Whether the other eight crimes involved another type of sexual abuse has not been divulged.

According to Correio da Manhã newspaper, it was the evidence of this predator that led Portuguese investigators to ask the public ministry to reopen the Madeleine case in October last year.

The UK police have now centred their allegations against a man who died in 2009.

There had been another so far unpublicised incident in which another British girl on holiday with her parents was sexually abused, although he did not go into when this came to light nor where or when it took place.

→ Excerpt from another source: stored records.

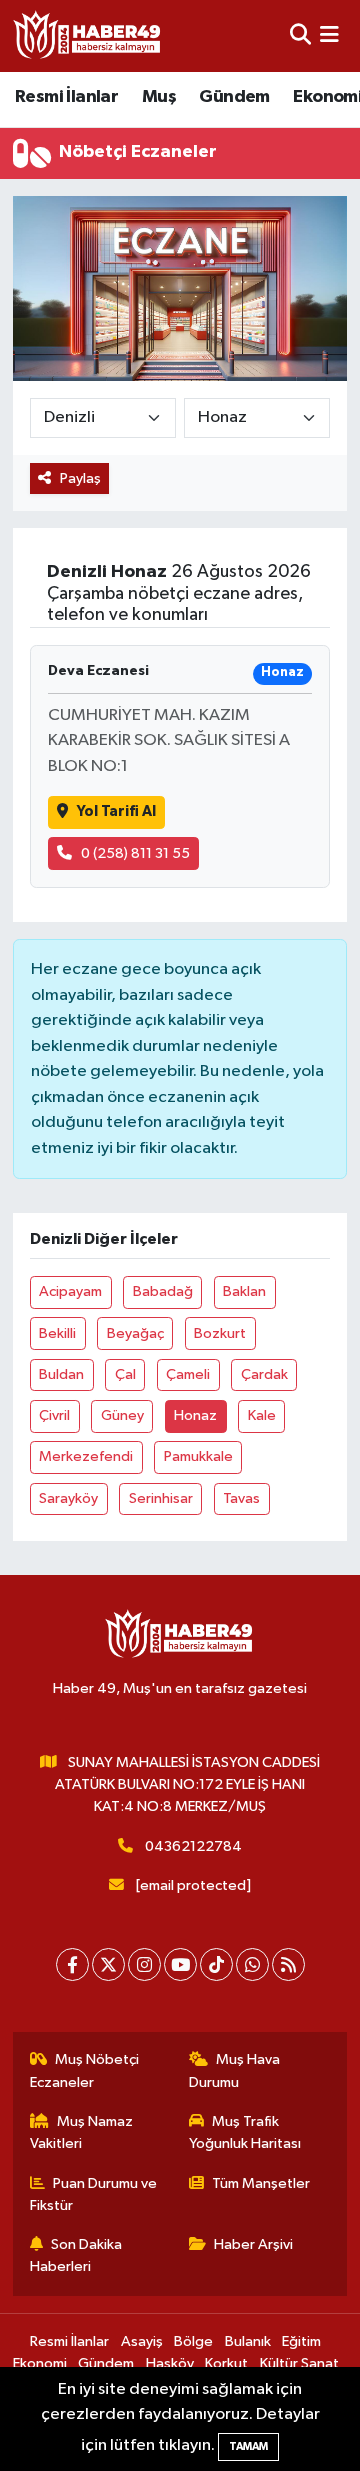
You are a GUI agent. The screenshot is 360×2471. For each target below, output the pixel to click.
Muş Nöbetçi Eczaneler (85, 2070)
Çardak (264, 1374)
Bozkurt (220, 1333)
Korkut (226, 2363)
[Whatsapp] (252, 1964)
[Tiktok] (216, 1964)
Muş (159, 97)
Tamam (248, 2446)
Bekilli (57, 1333)
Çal (125, 1374)
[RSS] (288, 1964)
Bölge (193, 2341)
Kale (262, 1415)
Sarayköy (68, 1498)
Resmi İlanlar (66, 97)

The revelations came the day after the Metropolitan police in Britain appealed for information on a total of 12 incidents in which an intruder entered holiday accommodation in three resort areas including one where Madeleine, then three, went missing in May 2007. Four of these cases, between 2004 and 2006, involved assaults on girls aged seven to 10 and one involved two children, according to Scotland Yard, although police in both countries have looked at incidents up to 2010, three years after Madeleine vanished.

Euclides Monteiro, who died, aged 40, in a tractor accident. His name previously emerged in Portugal as a possible suspect in November although the interest of Portuguese and UK authorities in any connection to sexual assaults had not been made public at that time.

Monteiro lived and often worked near holiday homes where the victims were staying at the time the crimes were perpetrated, he said. The source said the assailant was described by his victims as smelling of tobacco and speaking English but in a foreign accent. Some details are similar to those released by British authorities this week, but the sources said some of the victims described the man as being of African origin. None had discounted the possibility.

The description issued by Scotland Yard did not say the man they were seeking may have been of African origin, describing him the man as “having dark (as in tanned) skin”.

Up until six months before the disappearance of Madeleine, Monteiro had been an employee at the Ocean Complex in Praia da Luz, the resort in which the McCann’s stayed, and was a resident there at the time of her disappearance.